Redefining mobility in the Motor City—the fate of I-375

By Mary Ebeling

Detroit, home to the nation’s Big Three automakers, fully embraced the construction of the interstate highway through its urban core. The fact that this city, the epicenter of car culture, finds itself considering the removal of a freeway is a clear sign that transportation priorities in urban areas have shifted. The Motor City’s evolving approach to livability, quality of life, and revitalization are pushing a reconsideration of the fate of I-375, also known as the Chrysler Freeway.

Detroit’s Downtown Development Authority recently authorized funding for a feasibility study on tearing out I-375 and converting it to a surface-level boulevard. Conversion to a surface street can help with the city’s goals of improving pedestrian safety and reconnecting commercial, cultural, and residential areas while opening up more land near the city’s cultural district for redevelopment.

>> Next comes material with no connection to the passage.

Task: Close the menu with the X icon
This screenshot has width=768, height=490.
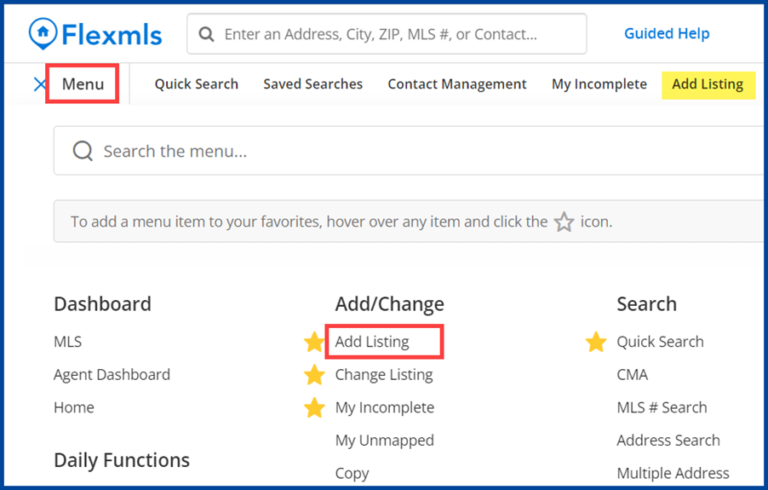Action: (x=40, y=84)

After the end of World War II, car manufacturing bolstered the local Detroit economy, and prevailing wisdom asserted that increasing access to personal travel and the private automobile could only help the local economy. Detroit’s automakers did experience great success in selling increasingly more automobiles after the war, and certainly many in the auto industry prospered. However, as new interstates increased the reach of the daily commuter, the city stood helpless as much of its affluent population and tax base migrated to the suburbs. I-375 decimated a vibrant African American commercial and residential district and contributed to the emptying out of the once vibrant city. Additionally, land used for the highway removed properties from the local tax rolls. Once the interstate construction was complete, parcels adjacent to the freeway saw significant drops in assessed value, compounding the loss to the tax base.  In the end, the freeways through Detroit did not meet expectations of increasing development, which caused more economic harm than imagined as people and businesses left for the suburbs.

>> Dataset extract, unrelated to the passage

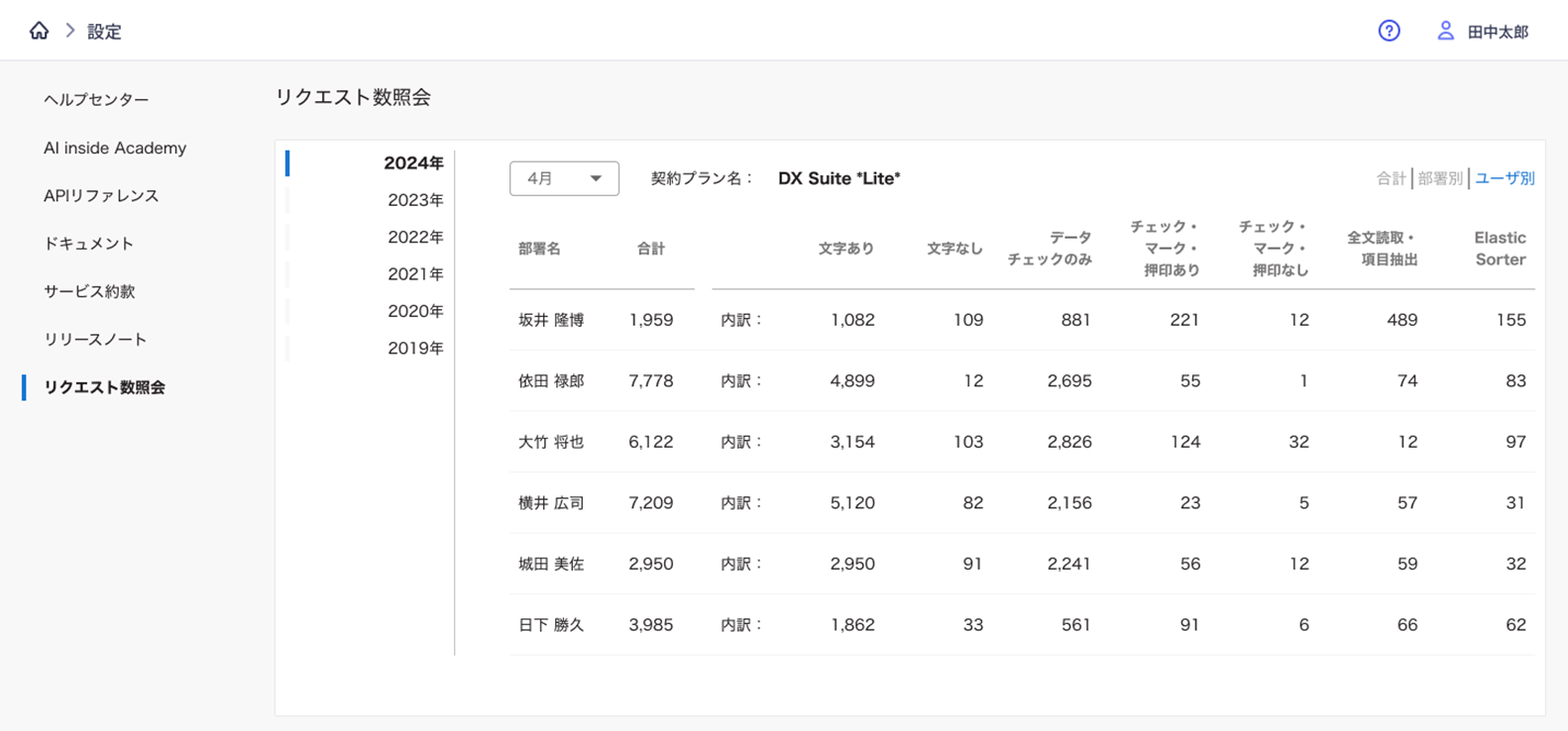Choose 2020年 from year list
The image size is (1568, 731).
pyautogui.click(x=414, y=311)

We’ve been here before: an aging freeway bisecting a once vibrant urban neighborhood has reached or surpassed its useful life and the city that has played host to the freeway wants a full consideration of alternatives for removing or restructuring the roadway to better meet a new set of goals. These cities are not so naïve as to think that long plowed-under neighborhoods can be recreated, but there is a reasonable desire to free up land for new development, address equity issues wrought by the freeway, attract new residents and businesses, and generate new tax revenue that can come with redevelopment. Cities such as Portland, Milwaukee, and now Rochester, NY, have removed or are removing significant portions of downtown freeways. Others, like Syracuse, NY, are in the process of evaluating alternatives for a portion of I-81 that bisects the downtown. Detroit can look to these cities for lessons learned and best practices as it evaluates the future of I-375.